Uno de los puntos clave de este caso, y que deja en evidencia la falta de transparencia, el carácter abusivo de las cláusulas de divisas y que no se ha cumplido la concreta reglamentación contractual que integra tal contrato, es que “el préstamo ha de reembolsarse en la divisa en la que fue contratado”.

Y esto ha de ser comprendido por el prestatario en el plano formal y gramatical, así como en cuanto a su alcance concreto; de manera que “un consumidor medio, normalmente informado y razonablemente atento, pueda no sólo conocer la posibilidad de apreciación o depreciación de la divisa extranjera en que el préstamo se contrató, sino también valorar las consecuencias económicas potencialmente significativas de dichas cláusulas sobre sus obligaciones financieras”.

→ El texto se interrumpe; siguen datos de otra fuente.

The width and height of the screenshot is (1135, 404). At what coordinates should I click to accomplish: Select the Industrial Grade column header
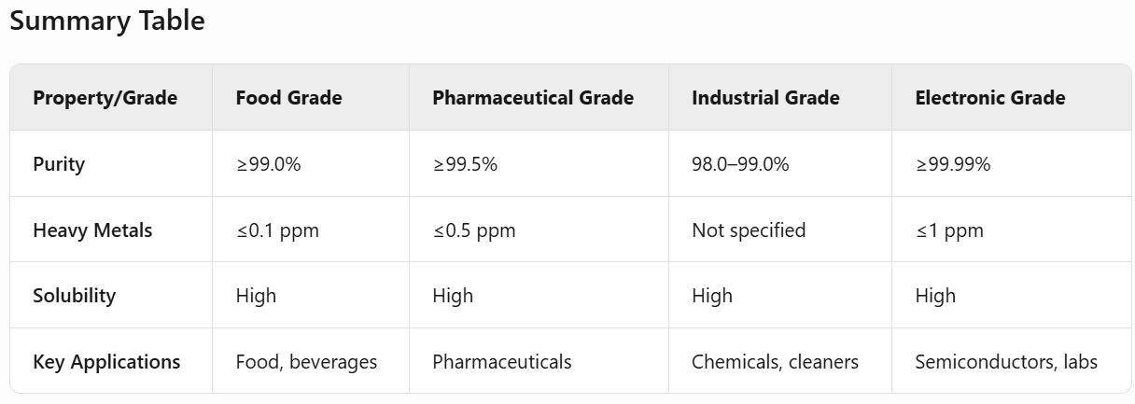coord(765,98)
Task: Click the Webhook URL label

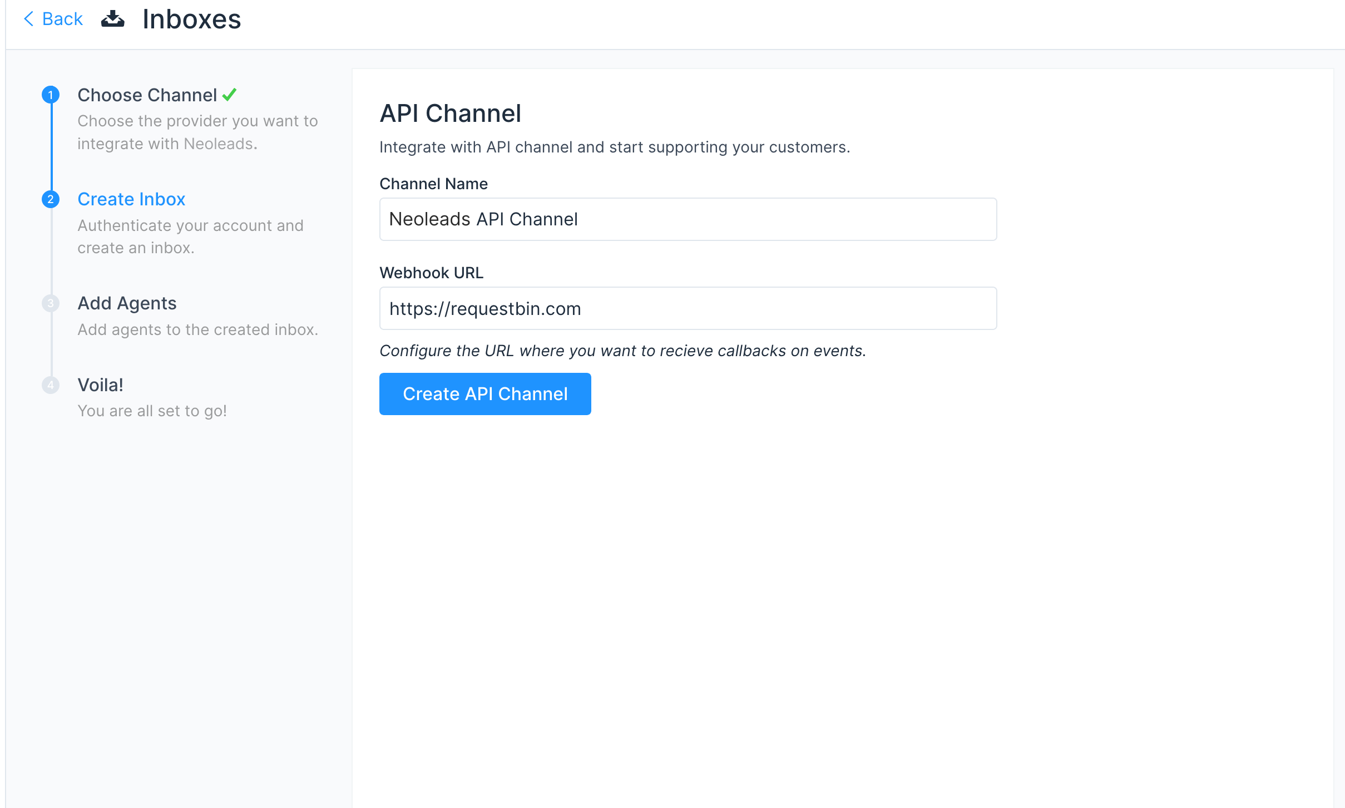Action: pos(431,273)
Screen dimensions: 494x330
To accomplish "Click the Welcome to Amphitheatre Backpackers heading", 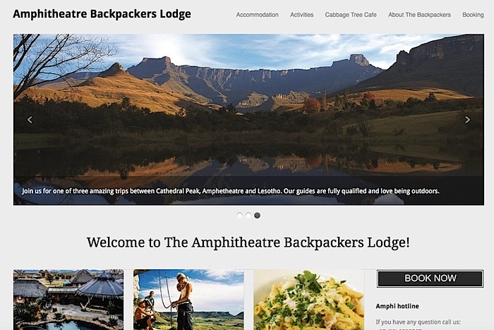I will click(x=248, y=243).
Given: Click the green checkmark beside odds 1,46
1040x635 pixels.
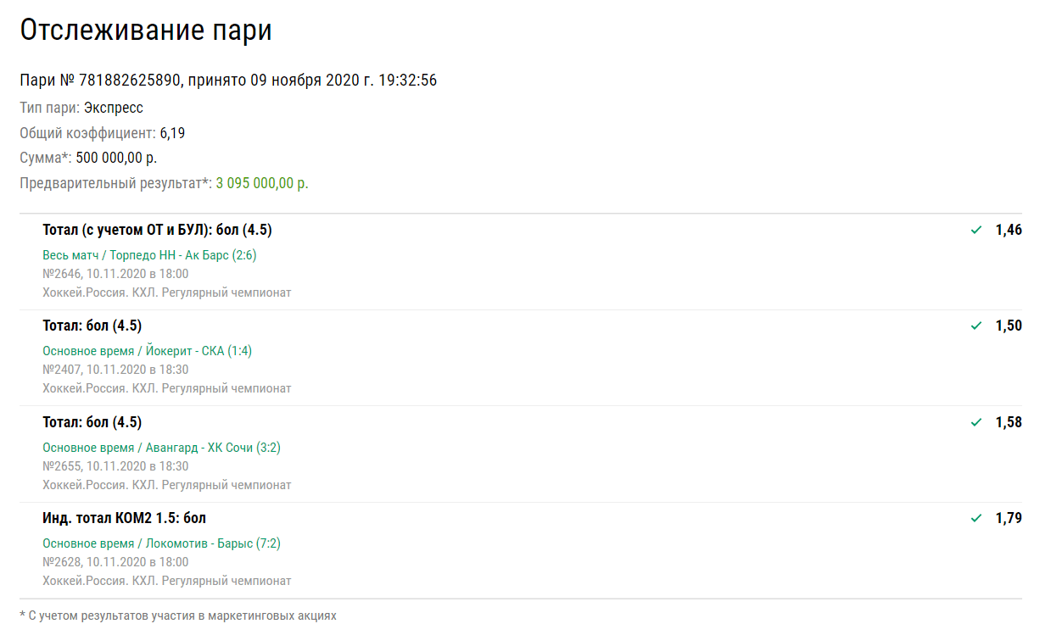Looking at the screenshot, I should click(x=976, y=230).
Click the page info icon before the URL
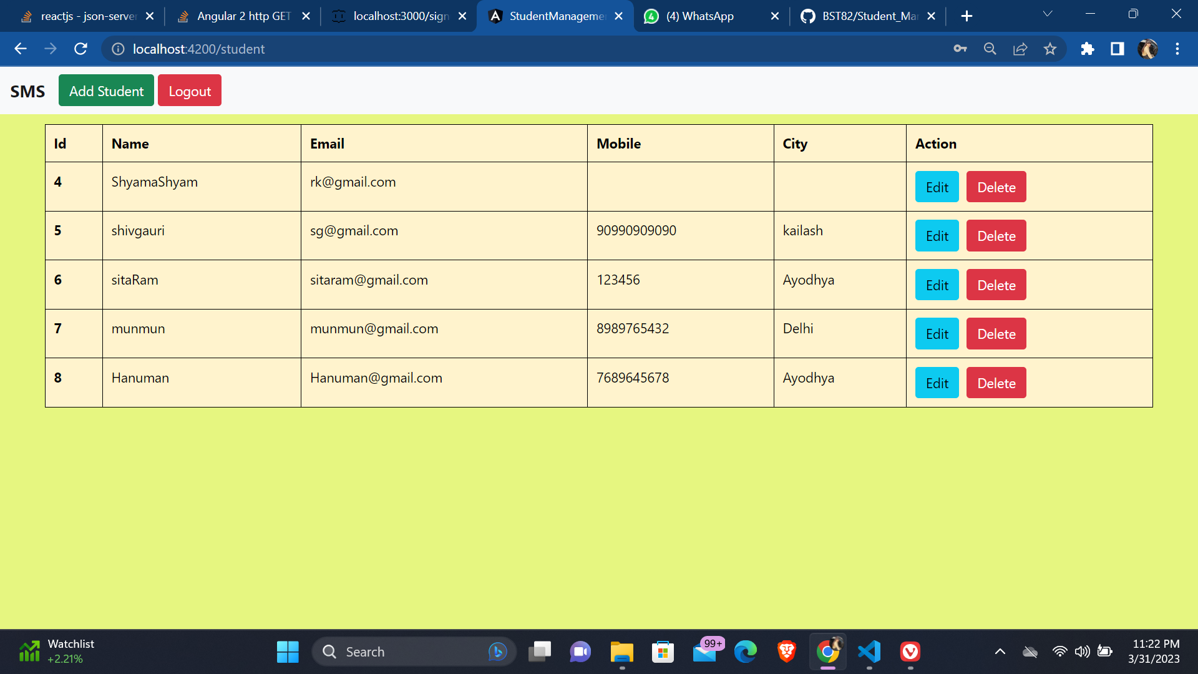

Por lo tanto, al margen de las variaciones de tipo de interés, hay otra variable importantísima: la cotización de la divisa elegida frente a la moneda nacional.

A cada vencimiento, el titular del préstamo deberá comprar al banco las divisas que necesite para hacer frente al pago de la cuota, y necesitará una cantidad de euros que dependerá de la cotización de ambas divisas. Puede darse por tanto la situación de que, si el euro se deprecia frente a la divisa elegida en el préstamo, después de llevar cinco o diez años pagando el préstamo, le deba al banco, en euros, el doble que al principio; y además, si el euro sigue depreciándose, la deuda seguirá aumentando cada año.

La abogada encargada del asunto, Diana Martín, del Despacho de Abogados Martínez Echevarría en Granada; afirma “que es mucho el desconocimiento sobre este tipo de préstamos y es lógico que los consumidores piensen en una divisa depreciada con respecto al euro para tener cuotas más livianas. Cuando, por falta de transparencia, estas cláusulas son ejecutadas, nos encontramos situaciones de gran perjuicio económico para los prestatarios. Nuestro despacho está muy especializado en este tipo de casos y, aunque sea a cuentagotas, cada vez se dan más en Granada”, ha señalado.